EB-5 Immigrant Investor Visa Program Funds All-Chinese Development in Rural NY
WASHINGTON, Dec. 5, 2013 /PRNewswire-USNewswire/ -- A new report by the Center for Immigration Studies analyzes the controversial China City of America development proposal, an immense project northwest of New York City largely funded through the EB-5 immigrant investor visa program.

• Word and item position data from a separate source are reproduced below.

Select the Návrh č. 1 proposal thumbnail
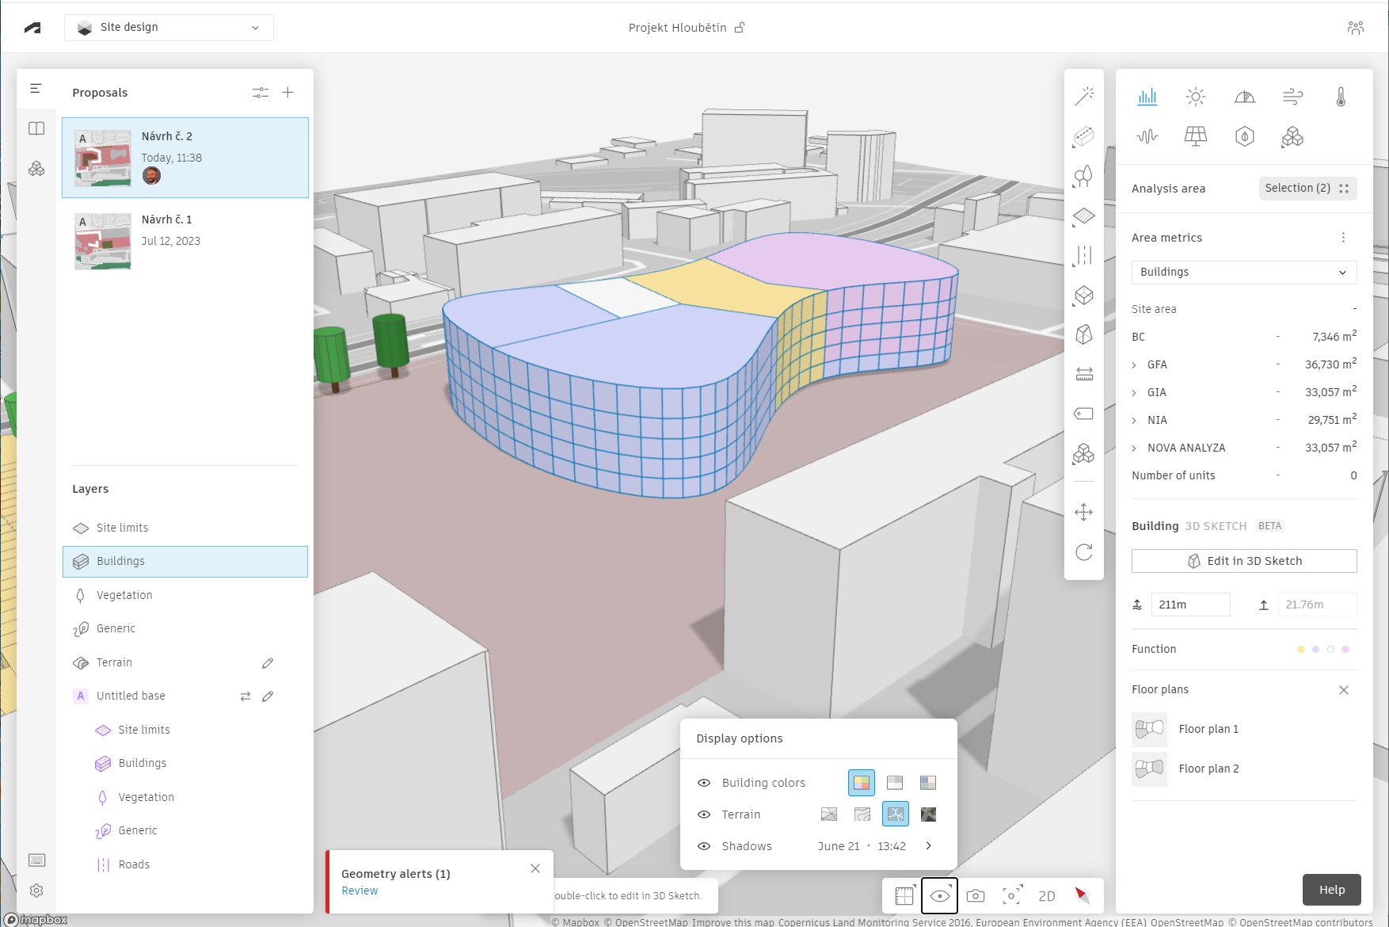The height and width of the screenshot is (927, 1389). 103,241
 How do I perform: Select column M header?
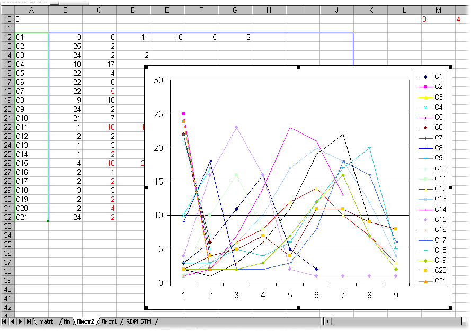[x=438, y=10]
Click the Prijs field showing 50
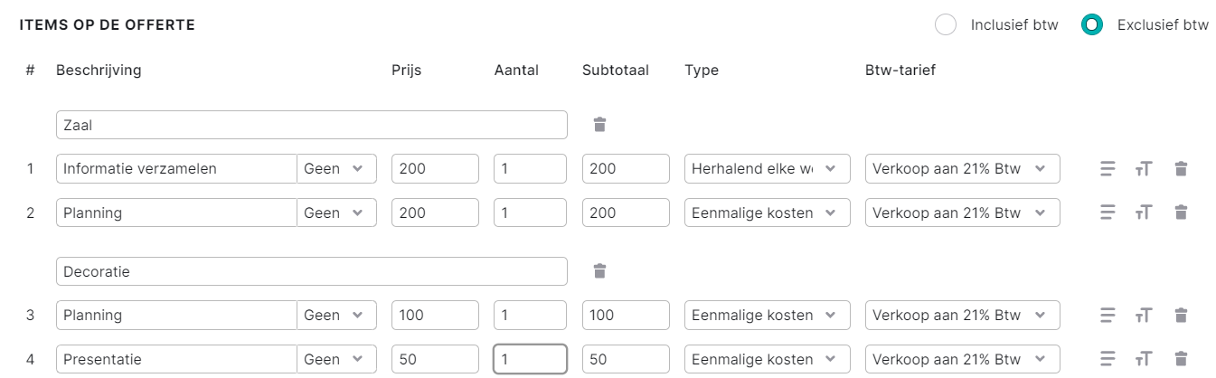 [435, 359]
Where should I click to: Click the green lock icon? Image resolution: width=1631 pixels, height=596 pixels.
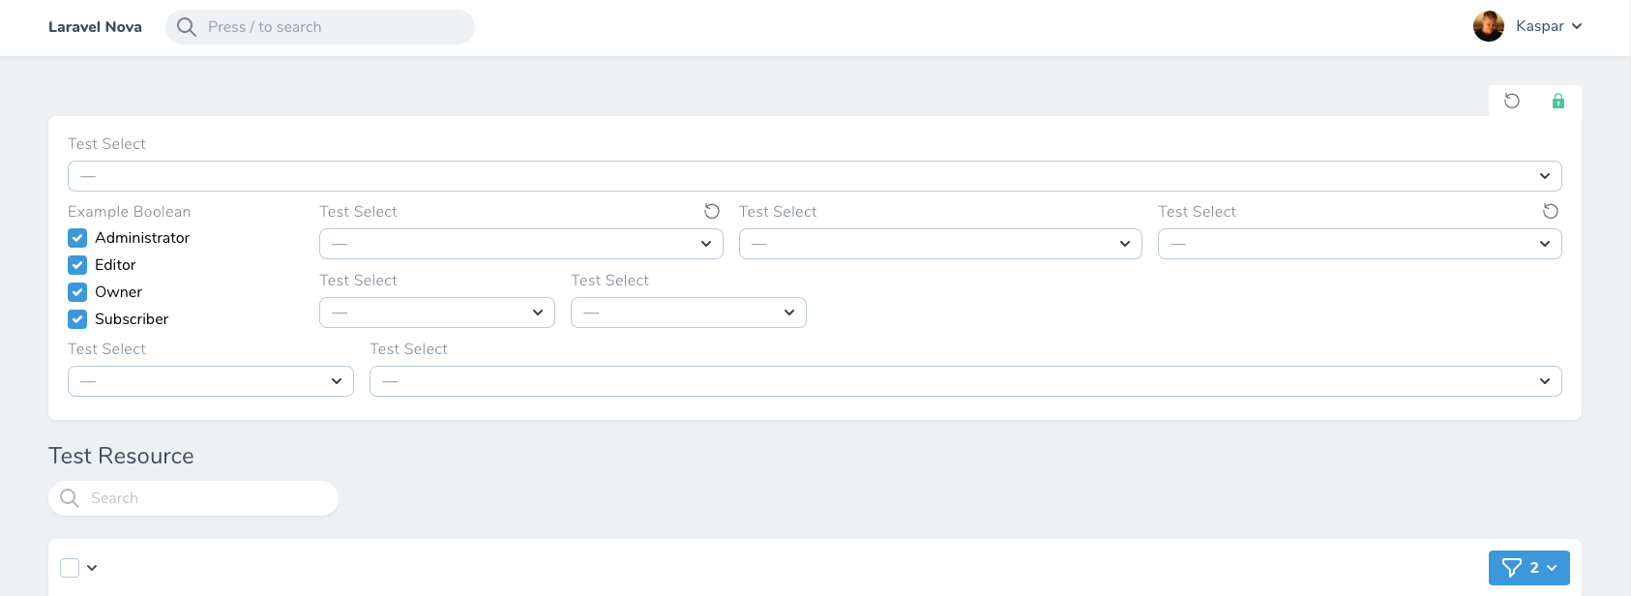click(1558, 101)
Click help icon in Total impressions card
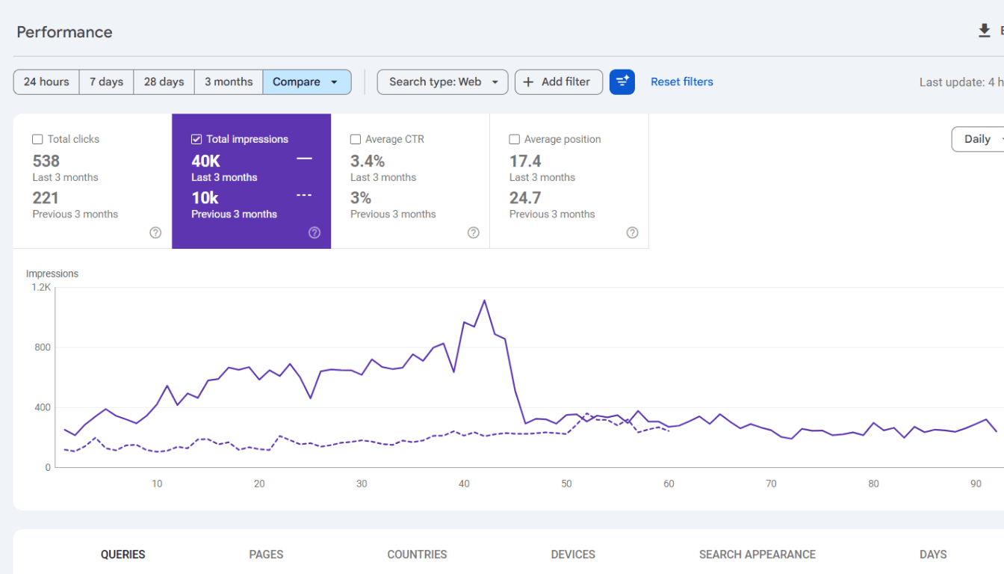Image resolution: width=1004 pixels, height=574 pixels. tap(314, 232)
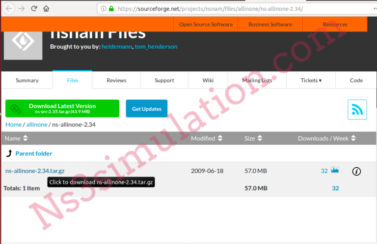
Task: Click the info icon for ns-allinone-2.34.tar.gz
Action: 356,171
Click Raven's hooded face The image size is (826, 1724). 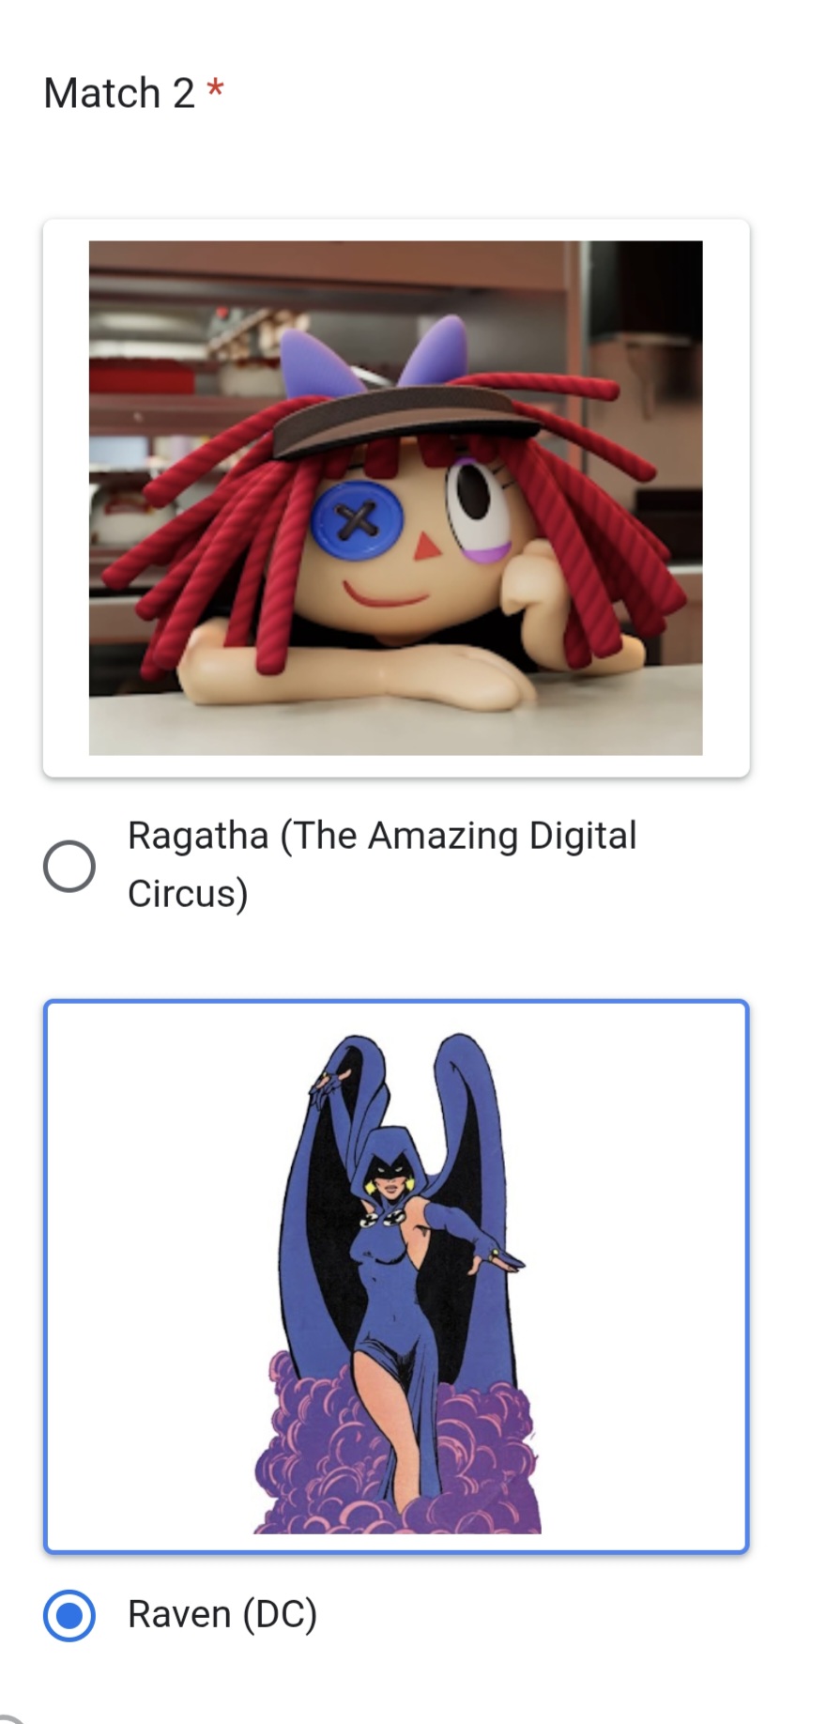pyautogui.click(x=388, y=1174)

The EB-5 program grants foreign investors and their families permanent residence in the United States (green cards, leading to citizenship) in return for a modest $500,000 investment that is supposed to create, directly or indirectly, at least ten full-time jobs for U.S. workers.
The CCOA project represents a perfect storm of EB-5 investor visa controversies, highlighting the many flaws in this questionable immigration program. The project would be in Sullivan County, NY, on Yankee Lake.
Among the immigration-related issues is the job-creation requirement. Given the reported number of investors, the first phase of the project would need to create 2,550 full-time jobs. It is difficult to see how this number can be reached since jobs may not come from the land purchase, and only short-term jobs would result from the construction.
Among the questions that remain unanswered are whether the Chinese-style construction will require the importation of foreign labor, as has been the case elsewhere, and whether the proposed college at the center of the CCOA development would be non-profit, as most are, in which case non-profit jobs don't count for EB-5 visa purposes.
View the entire report at: http://www.cis.org/china-city-perfect-storm-eb-5-proposal-new-york
David North, a Fellow of the Center and an internationally recognized authority on immigration policy, said, "I find it interesting that this project is relying on alien investors for funding. From Chicago to South Dakota from Texas to California, the immigrant investor program has had major problems with fraud and project failure. One explanation for the numerous problems is the EB-5 does not attract successful venture or private equity operators, but rather it attracts aliens with more limited capital who might otherwise not be admitted to the United States. The attraction is the visa, not the capital gain potential."
The Center for Immigration Studies is an independent, non-partisan, non-profit research organization founded in 1985. It is the nation's only think tank devoted exclusively to research and policy analysis of the economic, social, demographic, fiscal, and other impacts of immigration on the United States.